As a little girl, Oh Mi-sun’s train conductor father was deemed responsible for a commuter train wreck that killed 100 or so travelers. This coincided with her birthday. (Looks like no B-day present from papa this year.) This causes Oh Mi-sun to internalize inner shame for 15 years.

Red Eye 2

Now old enough to get a job and buy her own dang presents, she takes a position as an attendant assigned to ride on this particular train’s last run. Oh, yeah — several of the train cars not damaged by the wreck all those shame-filled years ago are the very ones she’s serving Sapporo™ and squid snacks on. What are the odds?

Red Eye

Slowly, Oh Mi-sun starts having visions of dead people on the implied haunted train (they better have a ticket). Along the way the choo choo stops on the track to let a little ghost girl go by — long enough to allow the ghost train behind them to merge into a “two-for-one” hell ride.

Red Eye

In a pace made for ghost snails, it comes to our attention that the conductor also had links to the past ka-BOOM. Then several more passengers are given time to associate themselves with the historic disaster.
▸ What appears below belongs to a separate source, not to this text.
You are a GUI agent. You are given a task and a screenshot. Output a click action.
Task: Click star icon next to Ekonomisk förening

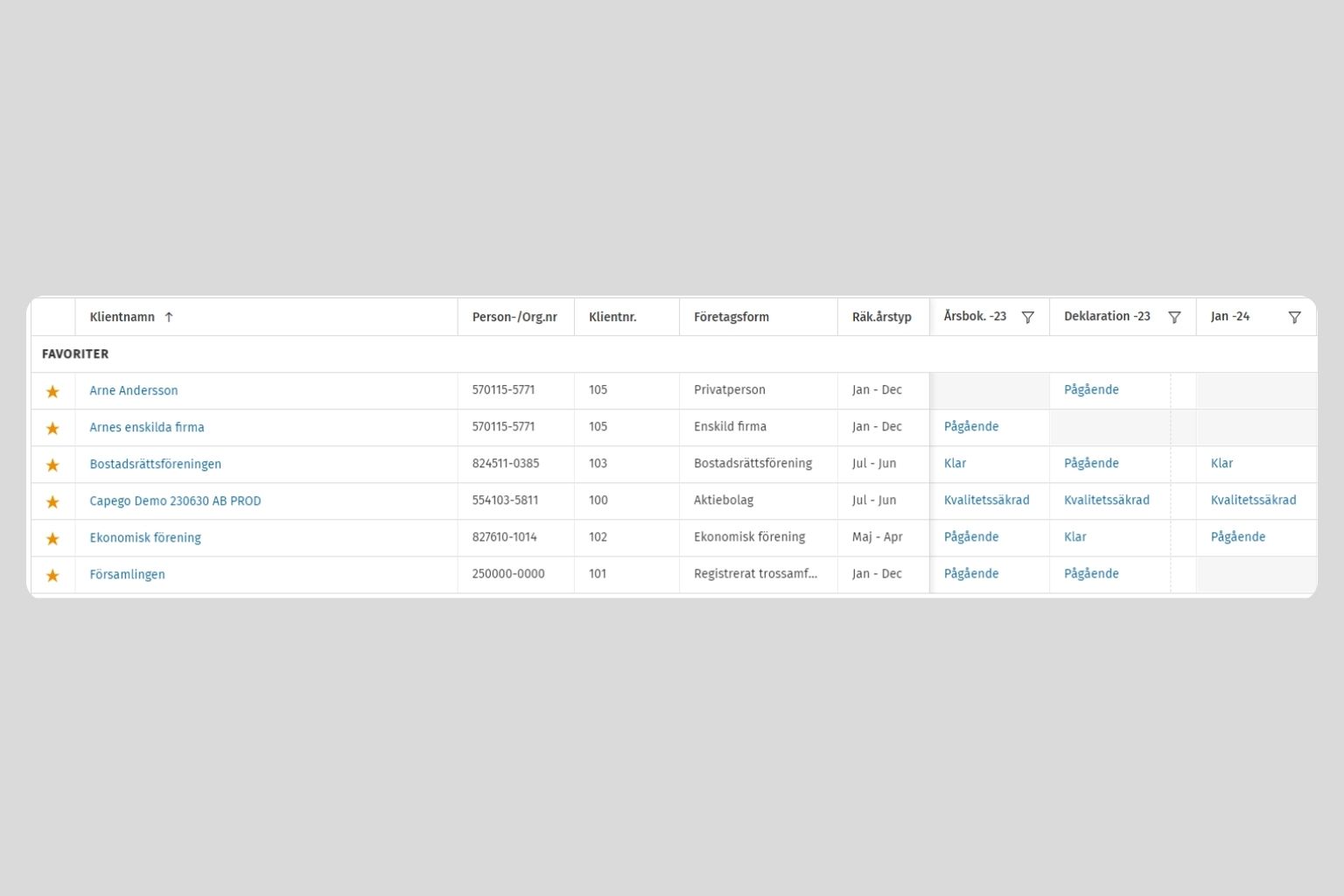point(52,538)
Things finally pick up as the ghost train and the regular train come to their proposed conclusion (see, “ka-BOOM!”). Oh Mi-sun’s dead dad re-appears for a look see, as do several other dead-yet-breathing passengers.

Red Eye

Normally a ghost train movie would be a welcome site to my sore TV. Not this one. South Korea’s Red Eye (2005) is slow, patience-testing and filled with coach-class special effects. By the time it was over I felt as though the ghost train had left me at the station. All a-bored.

Red Eye

P.S. I challenge you to not confuse this Red Eye with the U.S. Red Eye, with the same title and released the same year. This one takes place on a plane. That rhymes with train, so I can see why you might be flummoxed.